Colombian anthropologist

Virginia Gutiérrez de Pineda (November 4, 1921, El Socorro, Santander – September 2, 1999, Bogotá) was a Colombian anthropologist who pioneered work on Colombian family and medical anthropology.

==Biography==
She received her education at the National Pedagogy Institute, the Escuela Normal Superior of Colombia and the National Technology Institute, where she obtained her degree in Anthropology in 1944. She pursued graduate studies in Social and Medical Anthropology at the University of California, Berkeley (1953-1954) and, in 1962, she received her PhD in Social Sciences and Economics at the National Pedagogic University.

In 1960, she participated with other intellectuals and professionals, including Orlando Fals Borda, Eduardo Umaña Luna, María Cristina Salazar, Darío Botero Uribe, Carlos Escalante and Tomás Ducay, in the foundation of the first Faculty of Sociology in Latin America. at the National University of Colombia.

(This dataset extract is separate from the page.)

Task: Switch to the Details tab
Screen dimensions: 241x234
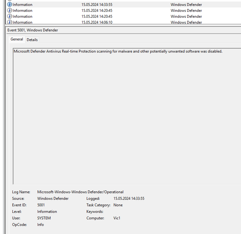Action: [32, 40]
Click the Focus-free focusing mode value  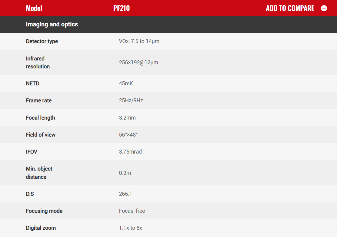click(x=132, y=211)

She was named Woman of the Year in Colombia in 1967 and, a year later, she won the Alejandro Ángel Escobar Award. In her career, she has also received two medals honoring her merits, the Camilo Torres medal (1963) and another medal awarded by the interamerican congress of family (1983).

Within her many accomplishments, she has also worked for the Guarnimiento foundation in two occasions. Recently, in 2015, the Colombian Bank of the Republic chose her image to appear on the $10.000 pesos bill in honor of all her merits. The new bills will be available by the end of 2016.

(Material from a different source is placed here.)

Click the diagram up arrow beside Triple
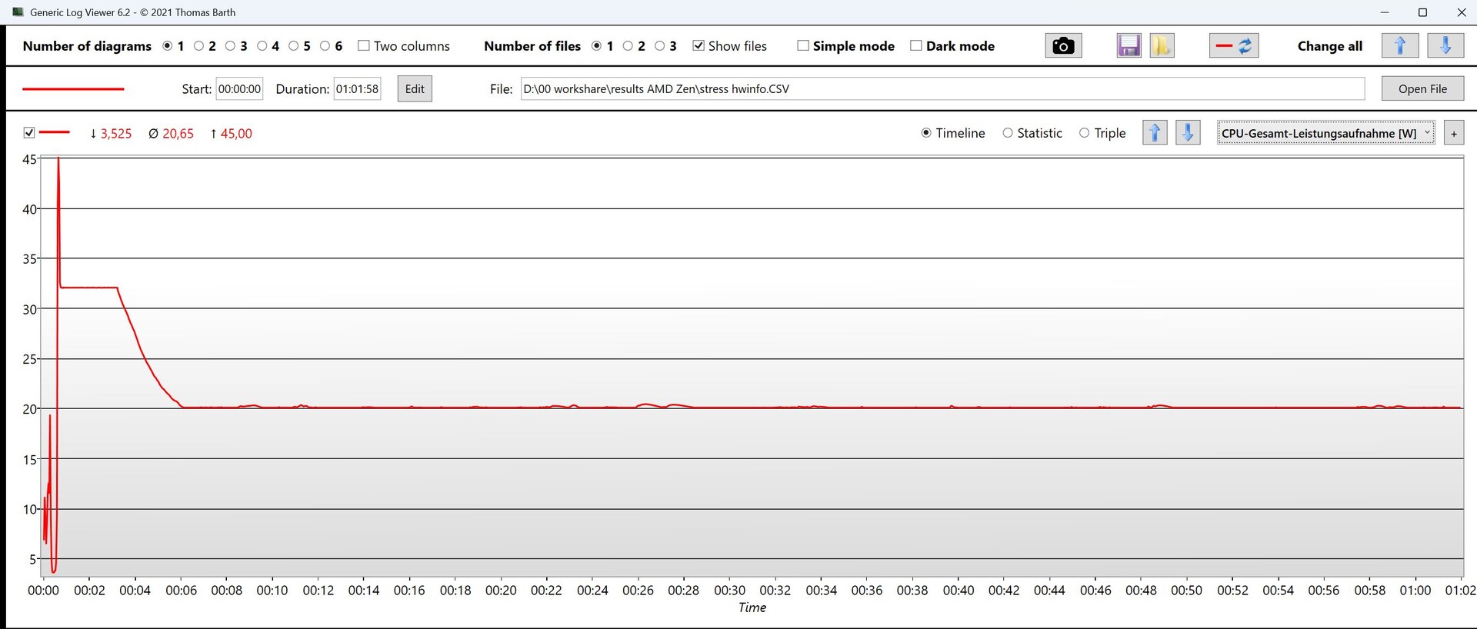 pos(1155,133)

On November 4, 2019, Google celebrated her 98th birthday with a Google Doodle.

==Her work==

- Familia y cultura en Colombia (1963)
- Causas culturales de la mortalidad infantil
- La medicina popular en Colombia
- Razones de un arraigo (1961)
- Organización social en la Guajira
- La familia en Colombia: estudio antropológico (1962).
- La medicina popular en Colombia: razones de su arraigo (1964).
- Estructura, función y cambio de la familia en Colombia (1976).